# Restoring speed level in BSNL connection



## tripleclutch (Aug 20, 2012)

I got a new wired broadband connection from BSNL in March this year, after quitting the TATA Photon+ service(speeds were below 9kbps at Unlimited Plans). Speeds then obtained were about 70-80 kbps on torrent downloads. Websites loaded fast too. But recently (since June) the speeds started decreasing. Speeds went down from 80 kbps to 50 kbps in about 2 weeks, and in another 2 weeks went further down to 23kbps. Now the torrent download speeds keep fluctuating around 20-28kbps, and websites load relatively slower. Also, while a torrent download is in progress, other activities like internet access through browser and direct downloads become greatly slowed (this didnt happen before, surfing or direct download speed were great even when torrents were being downloaded at 70kbps). The torrent download needs to be stopped in order to normally browse or download directly.
Just 1 week back, seeing some "router/broadband speed optimising" videos on youtube and articles on the web, I could somehow manage to restore the previous speeds (70kbps+). But again, since 2 days back, speeds have become shitty again. I tried to use the same methods again to boost speeds, but nothing worked. Anyone knows how to restore the original speeds of this BSNL broadband connection and solve the problems? Thinkdigit.com no longer loads within 5 seconds.


----------



## msn (Aug 20, 2012)

Name of the Broadband Plan ? 
Also do a speedtest at Speedtest.net - The Global Broadband Speed Test


----------



## milesweb (Aug 20, 2012)

Hi,

could you please confirm the plan have with BSNL?


----------



## tripleclutch (Aug 20, 2012)

Actually, I dont have any info about the plan It was my father who got the connection, did all the paperwork and managed all the stuff while I was away.
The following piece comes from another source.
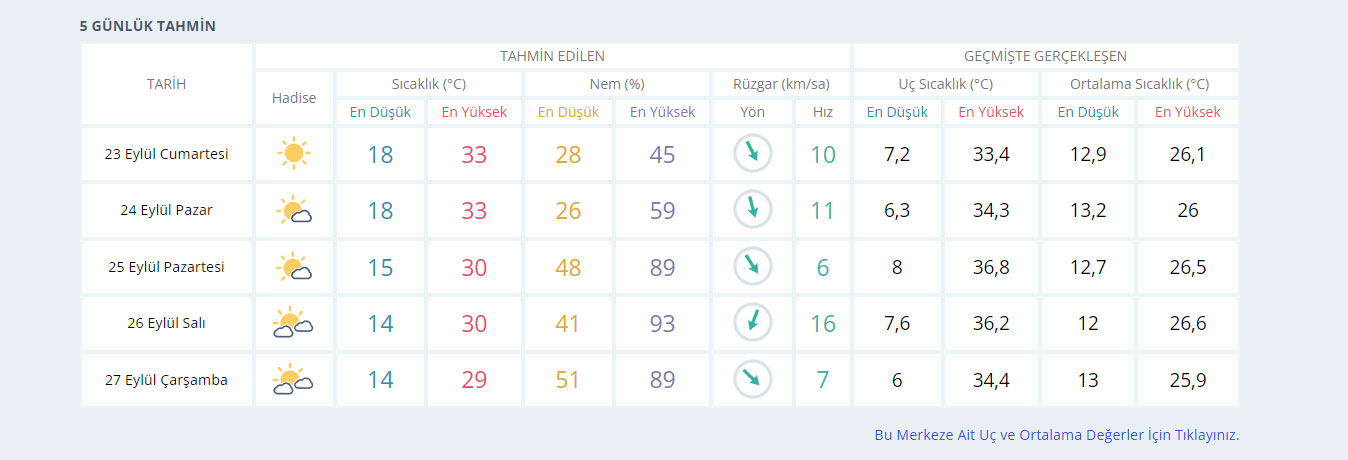Click the sunny weather icon for 23 Eylül
1348x460 pixels.
pos(293,154)
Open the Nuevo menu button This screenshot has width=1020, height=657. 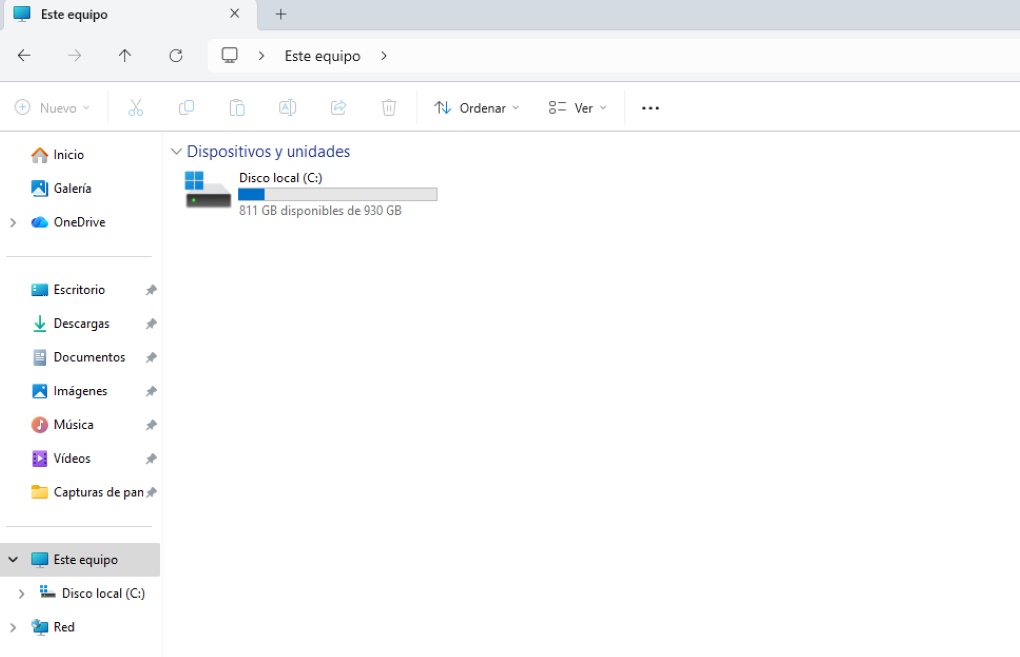(x=53, y=108)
But I do know that monthly postpaid payment is Rs500 + the landline bill.


----------



## whitestar_999 (Aug 20, 2012)

log into bsnl portal & find out which plan you are using?without this info first it is very difficult to help.


----------



## tripleclutch (Aug 21, 2012)

Yeah, found out about the plan- it says my plan is Home UL 499


----------



## whitestar_999 (Aug 21, 2012)

bsnl broadband tariff link is not working at the moment but i remember that UL499 plan has speed of 256kbps(~32KBps) after you cross the FUP limit.this is common with all bsnl unlimited plans where speeds reduce to 256kbps or 512kbps after crossing FUP data limit.there is nothing wrong with your connection.if you want 512kbps(~65kbps) speed all around the month change plan to 750UL which will also give first 6gb at 2mbps & after that 512kbps.


----------



## pratyush997 (Aug 21, 2012)

Now I'm getting 0.5 Mbps ....b4 I was getting 1.8 Mbps ...I got 850ul


----------



## whitestar_999 (Aug 21, 2012)

same case.your plan has speed of 512kbps after crossing FUP limit at 2mbps.read closely before taking any so called unlimited plan because in India truly unlimited 1mbps phone line plans from BSNL starts from 6000.


----------



## pratyush997 (Aug 21, 2012)

^^Bro!last month I ended up using 31 GBs with constant 1.9-2.0 Mbps!! "P


----------



## tripleclutch (Aug 21, 2012)

That explains it, recently saw an article about broadband data plans offered by BSNL. I think I should change the plan to 750UL, at least that would provide 512kbps after the data limit is crossed. Anyway, I noticed the data plans to be TOO expensive. One plan offered 8mbps speeds with no FUP data limit, with a monthly payment of........................................................................wait for it..................................................................................................................................................................Rs 15000!!!!! Gosh, compare that to the prices in the US.


----------



## whitestar_999 (Aug 21, 2012)

@ pratyush997,at some places BSNL system has a loophole where even after crossing the FUP data limit speed will not change from 2mbps to 512kbps until modem is restarted or connection drops & then reconnect.


----------



## Flash (Aug 21, 2012)

I get 60kBps (~480kbps), though i should get 30-32kBps (256kbps) as per my plan.


----------



## pratyush997 (Aug 22, 2012)

well My speed increased 2day!! ...gettin 1.5 Mbps...now!


----------